■ **WHAT IS EXPECTED**: Copy the material word for word, starting at the line containing "Open the gear settings tab icon" and ending after the line containing "coord(1113,514)".
— Start of DATA SHOWN —
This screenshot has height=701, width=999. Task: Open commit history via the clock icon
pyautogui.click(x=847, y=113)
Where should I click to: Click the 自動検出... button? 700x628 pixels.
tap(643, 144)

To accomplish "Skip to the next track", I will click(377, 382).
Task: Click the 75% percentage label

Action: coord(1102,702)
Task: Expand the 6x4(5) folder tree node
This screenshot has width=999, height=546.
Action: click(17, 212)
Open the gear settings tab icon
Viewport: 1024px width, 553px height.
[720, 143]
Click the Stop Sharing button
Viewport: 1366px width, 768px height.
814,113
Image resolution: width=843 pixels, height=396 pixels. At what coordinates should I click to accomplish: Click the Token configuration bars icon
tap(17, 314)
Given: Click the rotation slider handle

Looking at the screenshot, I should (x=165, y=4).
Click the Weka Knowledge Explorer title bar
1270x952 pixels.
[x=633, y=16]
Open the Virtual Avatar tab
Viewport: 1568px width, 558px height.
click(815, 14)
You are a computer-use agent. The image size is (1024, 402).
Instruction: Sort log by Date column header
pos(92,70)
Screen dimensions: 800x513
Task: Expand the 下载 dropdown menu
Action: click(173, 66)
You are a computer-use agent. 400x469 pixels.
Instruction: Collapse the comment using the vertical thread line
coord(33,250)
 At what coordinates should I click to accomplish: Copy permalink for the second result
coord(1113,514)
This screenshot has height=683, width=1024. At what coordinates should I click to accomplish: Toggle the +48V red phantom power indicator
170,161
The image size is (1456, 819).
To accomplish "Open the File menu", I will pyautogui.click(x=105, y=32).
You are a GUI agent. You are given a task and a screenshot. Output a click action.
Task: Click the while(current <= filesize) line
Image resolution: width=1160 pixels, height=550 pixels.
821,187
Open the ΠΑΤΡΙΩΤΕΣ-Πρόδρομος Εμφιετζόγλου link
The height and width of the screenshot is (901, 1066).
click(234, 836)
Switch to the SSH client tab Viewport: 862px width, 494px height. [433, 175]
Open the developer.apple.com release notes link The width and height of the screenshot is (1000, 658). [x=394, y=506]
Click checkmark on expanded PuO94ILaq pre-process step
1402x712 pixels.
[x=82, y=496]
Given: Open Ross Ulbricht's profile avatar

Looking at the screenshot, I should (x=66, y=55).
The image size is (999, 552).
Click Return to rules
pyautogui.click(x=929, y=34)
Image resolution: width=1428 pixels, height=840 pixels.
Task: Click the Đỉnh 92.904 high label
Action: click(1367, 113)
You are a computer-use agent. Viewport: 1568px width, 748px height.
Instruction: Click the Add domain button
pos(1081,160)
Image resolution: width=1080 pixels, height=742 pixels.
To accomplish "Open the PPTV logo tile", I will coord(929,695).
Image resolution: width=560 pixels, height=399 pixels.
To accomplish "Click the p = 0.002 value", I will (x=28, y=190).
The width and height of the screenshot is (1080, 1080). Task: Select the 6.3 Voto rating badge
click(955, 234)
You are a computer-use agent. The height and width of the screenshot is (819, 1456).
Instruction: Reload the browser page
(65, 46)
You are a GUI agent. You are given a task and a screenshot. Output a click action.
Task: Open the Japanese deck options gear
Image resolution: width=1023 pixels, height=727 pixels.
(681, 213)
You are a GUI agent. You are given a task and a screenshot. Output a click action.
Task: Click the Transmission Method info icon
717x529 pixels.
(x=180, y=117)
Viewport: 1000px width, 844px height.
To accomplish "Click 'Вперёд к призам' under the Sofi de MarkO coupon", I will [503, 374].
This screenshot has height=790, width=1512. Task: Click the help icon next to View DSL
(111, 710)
— End of DATA SHOWN —
■ **THE RESULT**:
Open the gear settings tab icon
Viewport: 1024px width, 553px height.
[720, 143]
Click the Stop Sharing button
Viewport: 1366px width, 768px height.
814,113
Image resolution: width=843 pixels, height=396 pixels. At what coordinates should I click to accomplish: Click the Token configuration bars icon
tap(17, 314)
Given: Click the rotation slider handle

Looking at the screenshot, I should (x=165, y=4).
Click the Weka Knowledge Explorer title bar
1270x952 pixels.
[x=633, y=16]
Open the Virtual Avatar tab
Viewport: 1568px width, 558px height.
click(815, 14)
You are a computer-use agent. The image size is (1024, 402).
Instruction: Sort log by Date column header
pos(92,70)
Screen dimensions: 800x513
Task: Expand the 下载 dropdown menu
Action: click(173, 66)
You are a computer-use agent. 400x469 pixels.
Instruction: Collapse the comment using the vertical thread line
coord(33,250)
 At what coordinates should I click to accomplish: Copy permalink for the second result
coord(1113,514)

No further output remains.